I’m bang out of useful ideas at the minute, so I have decided to fall back on the old faithful of complaining about how certain words get used. There is a tendency to think that people who complain about words are incorrigibly conservative, the sort of people who put ‘Keep Off The Grass’ signs on their back lawns, iron their underpants, and yearn for the days when you could discipline children with the thwap! of a hard leather strap. But this is not quite true.
Everyone remembers the bit in Grease where Danny says to Sandy ‘that’s my name, don’t wear it out.’ Although there is not much to wear out in the name Danny, Mr Zucko does display an understanding that words, perhaps like hoover bags, can be abused to the point where they lose all meaningful content. Such is the case with today’s word: vibrant.
As in:
‘Assembly Social Development Minister Margaret Ritchie said the £6m project would create a “distinctive, vibrant and multi-functional city centre“.
(God knows what ‘multi-functional’ means here. A Swiss Army knife springs to mind)
Before you start running to the online dictionary to check up on the meanings registered there, let me say that I do not care what the dictionary says, since this merely registers the meanings that people give to words.
If, in 20 years, people are using the word ‘donkey’ predominantly to mean a particular type of chair, then the dictionary entry will say ‘1. Donkey (n.): Chair, often found in one-bedroom apartments. 2. Patient animal with big ears.’ If I then say that Jesus entered Jerusalem on a donkey, no doubt people will rush to their dictionaries with a view to demonstrating that it is also possible that what I really mean here is that Jesus rode into Jerusalem on a large fur-lined recliner.
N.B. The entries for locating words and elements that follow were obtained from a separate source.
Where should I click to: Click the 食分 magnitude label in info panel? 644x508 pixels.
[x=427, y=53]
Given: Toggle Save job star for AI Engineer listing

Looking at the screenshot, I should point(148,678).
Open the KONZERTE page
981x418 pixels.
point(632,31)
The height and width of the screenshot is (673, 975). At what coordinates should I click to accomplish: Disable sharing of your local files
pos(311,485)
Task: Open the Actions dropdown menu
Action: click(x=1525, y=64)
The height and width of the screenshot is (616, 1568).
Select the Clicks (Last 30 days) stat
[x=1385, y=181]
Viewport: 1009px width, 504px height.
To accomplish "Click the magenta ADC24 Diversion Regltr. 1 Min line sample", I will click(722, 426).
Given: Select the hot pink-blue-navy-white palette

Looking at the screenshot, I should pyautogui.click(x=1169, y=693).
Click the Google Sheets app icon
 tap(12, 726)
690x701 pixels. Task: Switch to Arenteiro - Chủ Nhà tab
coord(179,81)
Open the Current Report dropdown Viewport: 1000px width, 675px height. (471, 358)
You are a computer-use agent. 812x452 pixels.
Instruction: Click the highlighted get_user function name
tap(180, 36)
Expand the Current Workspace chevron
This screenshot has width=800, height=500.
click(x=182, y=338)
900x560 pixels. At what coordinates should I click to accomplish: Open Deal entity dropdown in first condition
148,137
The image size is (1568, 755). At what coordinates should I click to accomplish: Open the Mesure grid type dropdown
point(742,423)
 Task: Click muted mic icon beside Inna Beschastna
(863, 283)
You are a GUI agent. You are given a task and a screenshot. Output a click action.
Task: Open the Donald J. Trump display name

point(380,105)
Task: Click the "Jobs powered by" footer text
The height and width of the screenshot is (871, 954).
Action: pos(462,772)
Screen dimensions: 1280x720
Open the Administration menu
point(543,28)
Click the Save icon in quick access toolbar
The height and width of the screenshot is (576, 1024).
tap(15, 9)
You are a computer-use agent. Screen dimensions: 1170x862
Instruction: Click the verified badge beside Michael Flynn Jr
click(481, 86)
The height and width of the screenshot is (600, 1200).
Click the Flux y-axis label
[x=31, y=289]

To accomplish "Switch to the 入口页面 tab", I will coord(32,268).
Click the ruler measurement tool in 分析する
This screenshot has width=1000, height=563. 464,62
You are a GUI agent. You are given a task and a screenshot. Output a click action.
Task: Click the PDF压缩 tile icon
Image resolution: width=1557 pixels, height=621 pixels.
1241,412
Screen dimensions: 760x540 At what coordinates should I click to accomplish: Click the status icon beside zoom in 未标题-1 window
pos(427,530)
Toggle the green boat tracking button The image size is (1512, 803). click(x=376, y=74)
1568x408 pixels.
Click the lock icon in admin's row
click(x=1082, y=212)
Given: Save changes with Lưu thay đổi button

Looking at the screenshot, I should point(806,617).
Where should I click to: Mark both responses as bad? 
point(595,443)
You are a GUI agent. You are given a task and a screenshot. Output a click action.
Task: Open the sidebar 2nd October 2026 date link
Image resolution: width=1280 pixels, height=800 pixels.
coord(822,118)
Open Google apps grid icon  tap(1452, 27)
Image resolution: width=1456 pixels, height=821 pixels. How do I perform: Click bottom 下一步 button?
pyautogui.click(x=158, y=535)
So it is with vibrant. The primary meaning is simply ‘vibrating’. But it has acquired an exclusively positive meaning in common parlance. It is hard to trace this usage to any particular moment. Perhaps the mass production of electrical and combustion-powered tools and other machines is what brought it about. Vibrancy, felt by placing one’s hand on a car or a fridge, was intimation that all was well with the world, the rate of profit was on the way up, the beach was an hour away, and the pork pies were safe. There is also, of course, vibration as a component of music, in particular amplified and reproduced music. I got that vibe.
Yet the fact that something is vibrating need not indicate that all is well. Something could be vibrating because it is about to explode. A person could be vibrating because they’ve just been shot with a tazer. For not shopping hard enough, or for lingering too long in the queue for burgers.